By having and sharing critical protein–protein and RNA–protein interactions, the RNase P RNP is linked to other RNPs, such as the evolutionarily related RNase MRP and telomerase as well as other molecular machineries implicated in RNA metabolism like the exosome (Koonin et al. 2001; Jiang and Altman 2002) and snoRNPs (Salgado-Garrido et al. 1999; Fernandez et al. 2004). Whether the linkages between these divergent RNPs relate to shared intracellular regulatory circuits or even physical networks remain to be tested. If indeed a similar organizing center is used to build a common architecture in functionally divergent archaeal/eukaryal RNPs, such intricate interdependencies would not only have fixed seemingly fortuitous RNA–protein interactions but also rendered difficult (if not impossible) wholesale and exclusive remodeling of any one of these interconnected RNPs (including RNase P). Consistent with an earlier suggestion (Weber et al. 2014), it is clear that an evolutionary substitution of nuclear RNase P RNA with a PRORP in yeast will not offset the requirement of multiple RNase P protein components for non-RNase P functions, thus nullifying the potential benefits of a PRORP substitution.

The above observations that emphasize the basis for retention of the larger RNP isoforms of RNase P need to be squared with the successful genetic replacement of the RNP with a protein-only form in E. coli and yeast (Weber et al. 2014; Gößringer et al. 2017). This neutral swap indicates the elasticity to rewire a central housekeeping enzyme, but its biological impact remains to be determined since genetic or environmental factors could engender different organismal robustness outcomes within the framework of this “neutral” mutation. This neutral swap also motivates questions related to biogenesis cost and functional repertoires. For instance, the bacterial RNase P RNP is no more difficult for the cell to produce than a typical protein enzyme. Indeed, aside from the small (only ∼14 kDa) protein component, bacterial RNase P is just a ∼400-nt long noncoding RNA, which is similar in size to an mRNA encoding a ∼14 kDa protein but does not require translation. Thus, from the perspective of biogenesis cost, the RNP form of bacterial RNase P may have a modest advantage over a PRORP. In archaea and eukarya, chance could have favored either form, but it is likely that (at least in specific subcellular locales) functional/regulatory necessities tilted the balance toward the larger RNP form that is ensconced within a larger framework of macromolecular interactomes.

The genetic complementation experiments that established functional equivalence of the two forms of RNase P suggest that the ability to catalyze a reaction alone or the size/complexity of one variant is insufficient cause for its retention in an organelle/organism.

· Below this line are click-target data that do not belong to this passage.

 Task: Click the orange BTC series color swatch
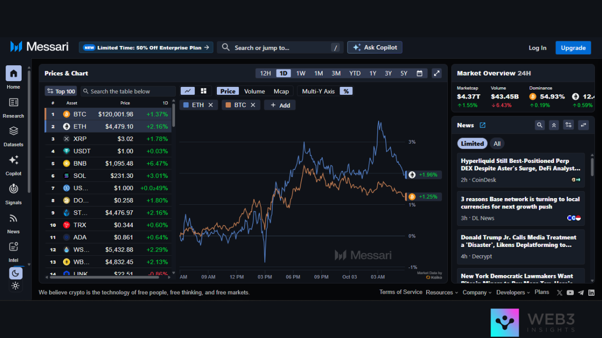[x=229, y=105]
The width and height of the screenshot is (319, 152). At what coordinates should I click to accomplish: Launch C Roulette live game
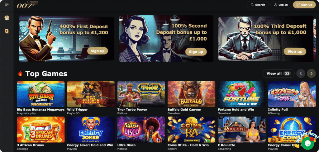[x=242, y=130]
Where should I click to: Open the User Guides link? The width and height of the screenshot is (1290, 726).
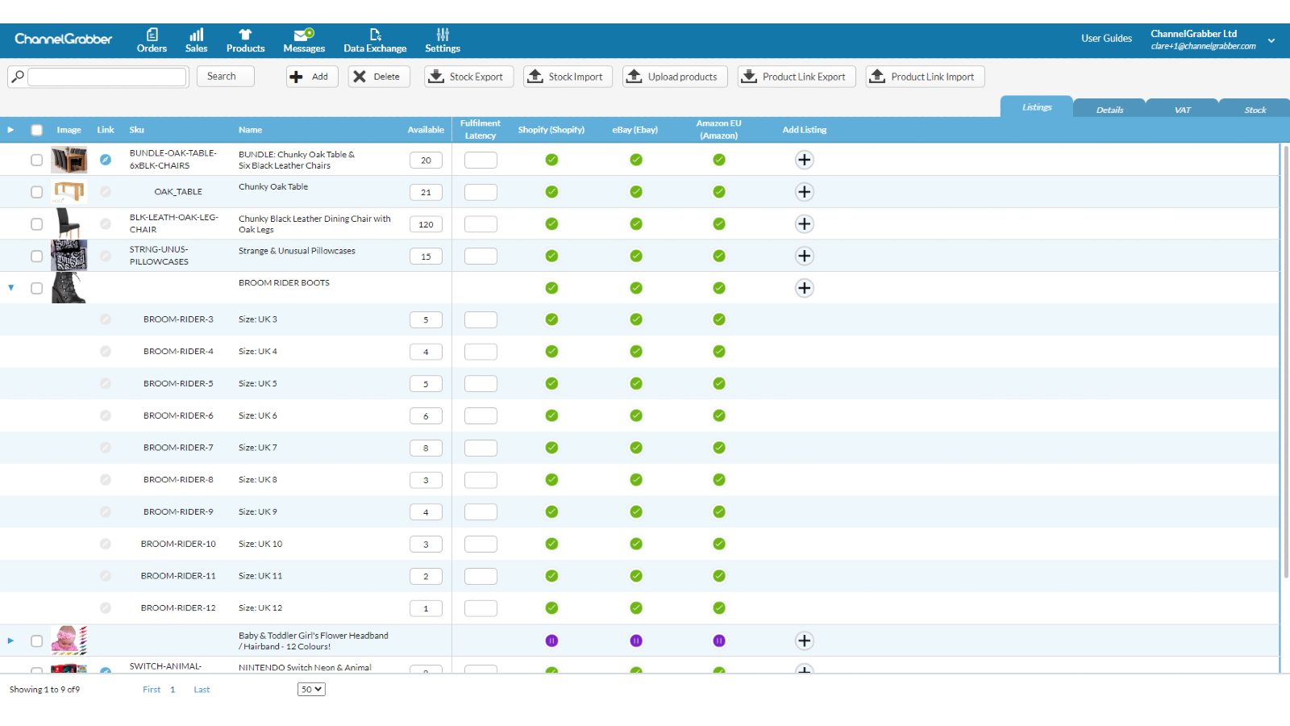[1106, 38]
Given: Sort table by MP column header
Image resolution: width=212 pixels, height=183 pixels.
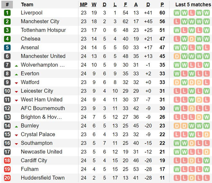Looking at the screenshot, I should pyautogui.click(x=84, y=5).
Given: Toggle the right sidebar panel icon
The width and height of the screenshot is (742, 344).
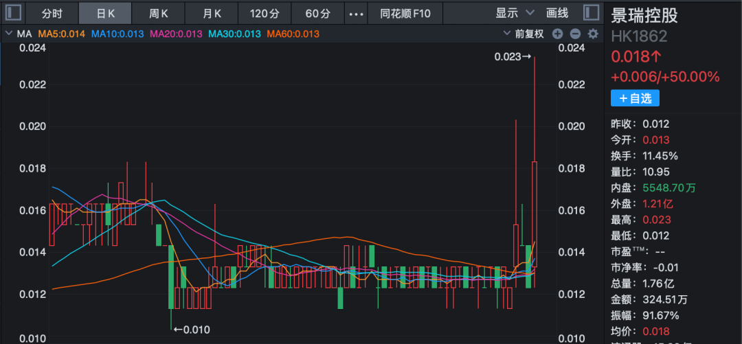Looking at the screenshot, I should tap(590, 13).
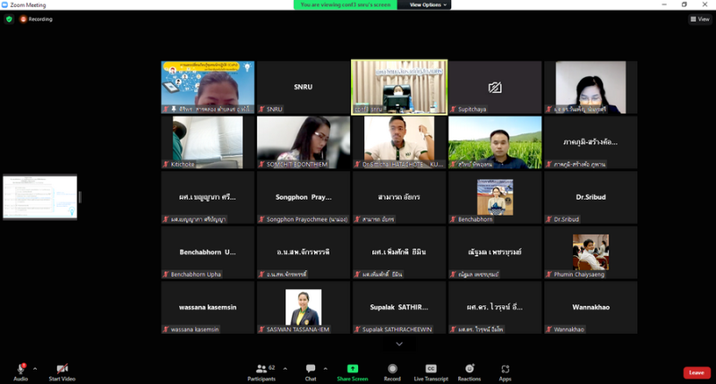Open the Chat panel
This screenshot has height=384, width=716.
(310, 369)
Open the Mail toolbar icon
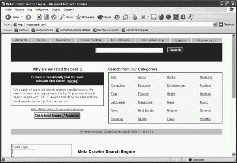The image size is (237, 163). click(x=126, y=17)
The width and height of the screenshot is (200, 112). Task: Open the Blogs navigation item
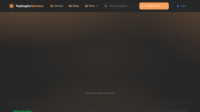[x=74, y=6]
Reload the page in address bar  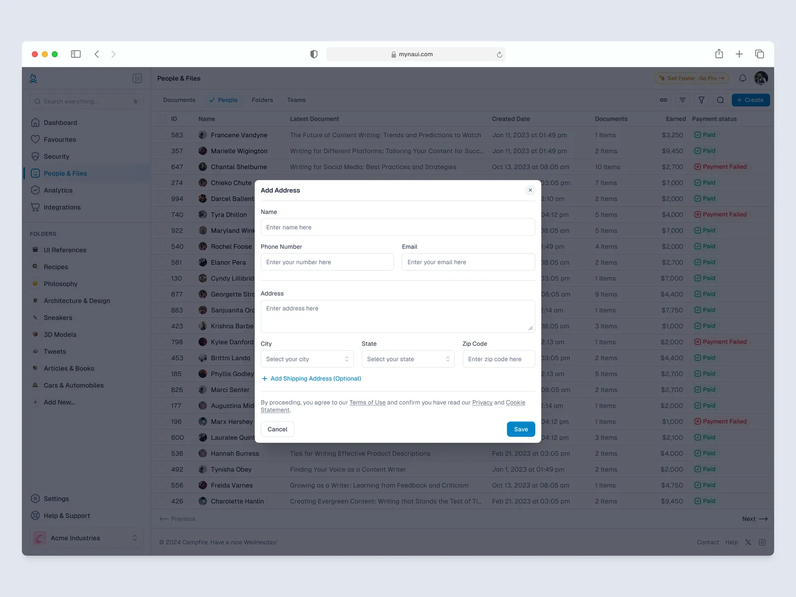[499, 55]
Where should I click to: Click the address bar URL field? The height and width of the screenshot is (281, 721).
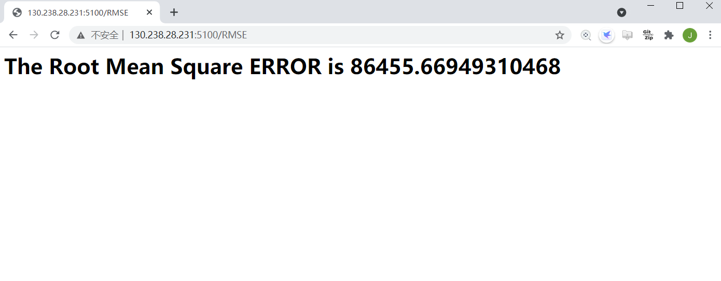pyautogui.click(x=320, y=35)
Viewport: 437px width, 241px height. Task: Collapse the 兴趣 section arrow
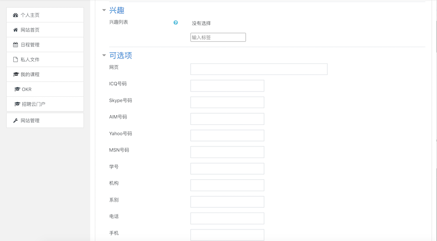click(104, 10)
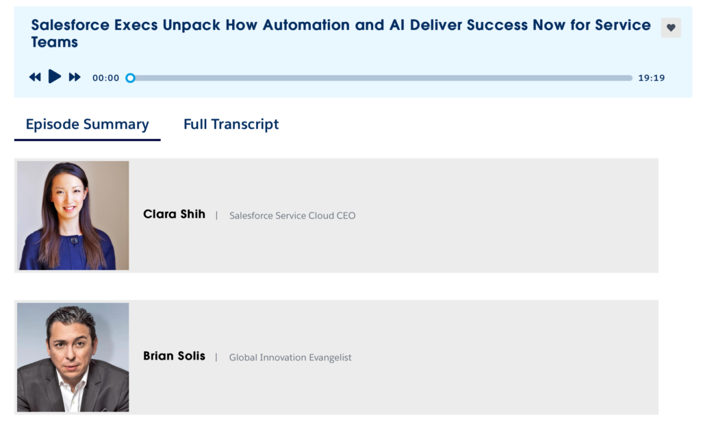Click the episode title heading
Screen dimensions: 701x424
(341, 34)
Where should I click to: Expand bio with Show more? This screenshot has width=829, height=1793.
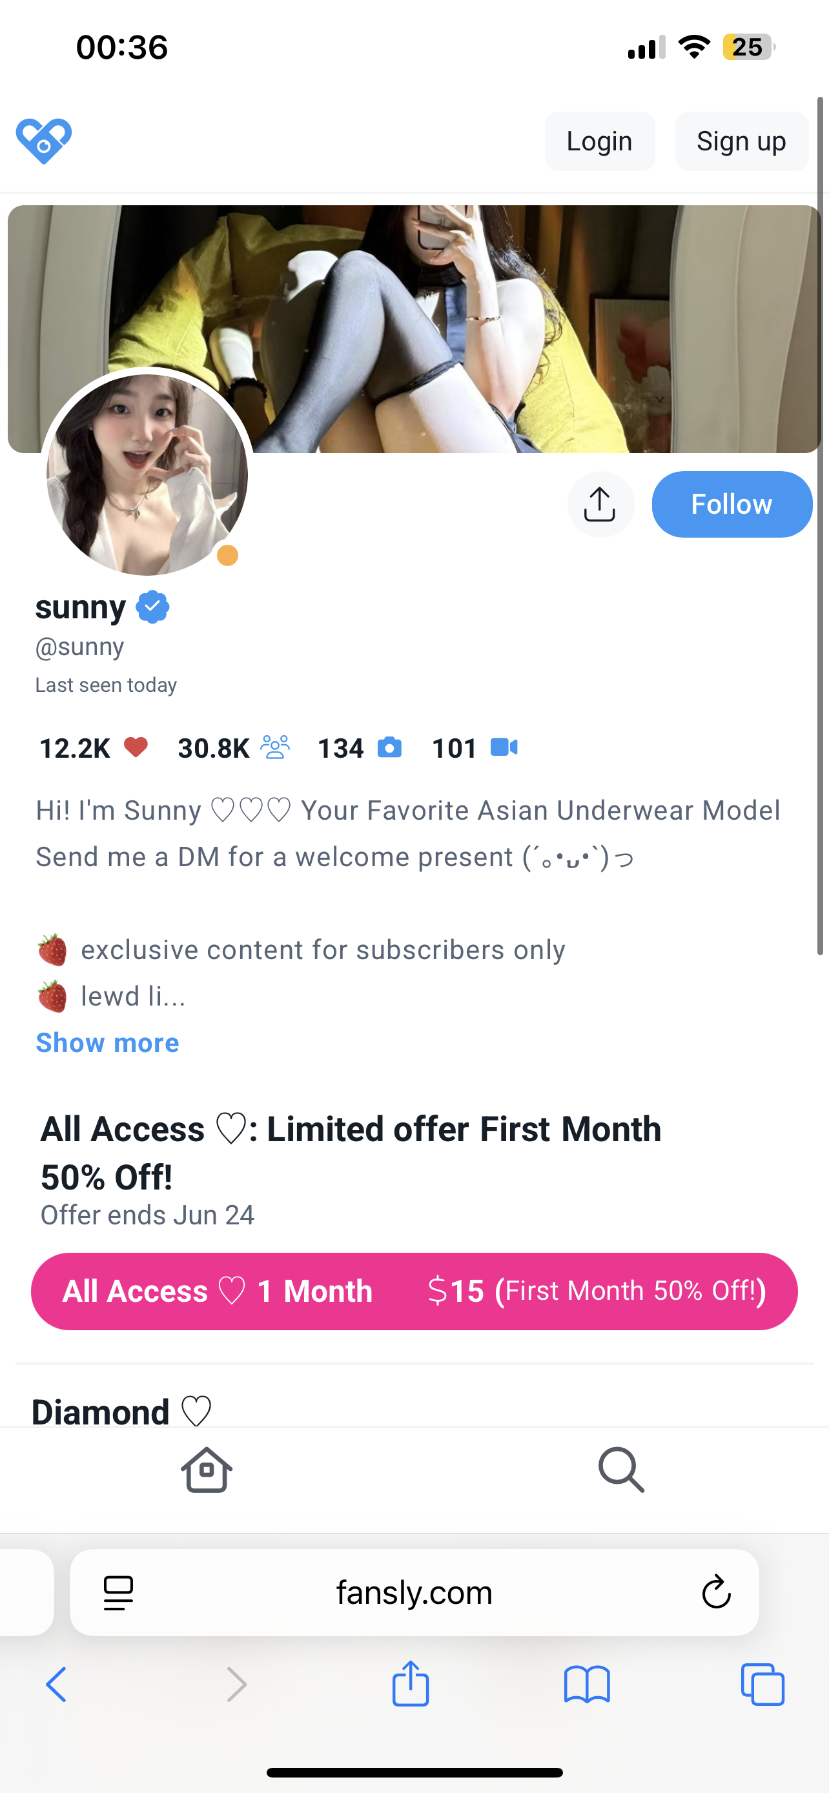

These outcomes were likely not swayed solely by chance, but driven by the necessity of each cellular piece finding its place in a more intricate network entailing fundamental cellular processes; in the case of RNase P, for example, the linkage is between processing and transcription, replication, and DNA repair. It is instructive to consider nuclear and mitochondrial RNase P in S. cerevisiae and humans, two species that have evolved along separate paths for nearly a billion years. While both utilize a shared RNP variant in the nucleus, S. cerevisiae appears to use a distinct mitochondrial RNase P RNP (with protein components not related to those of the nuclear counterpart) and humans have a protein-only organellar variant. Albeit challenging, untangling the complex evolution of RNase P and its components and related RNPs, as well as elucidating their multifaceted roles, will continue to offer exciting prospects.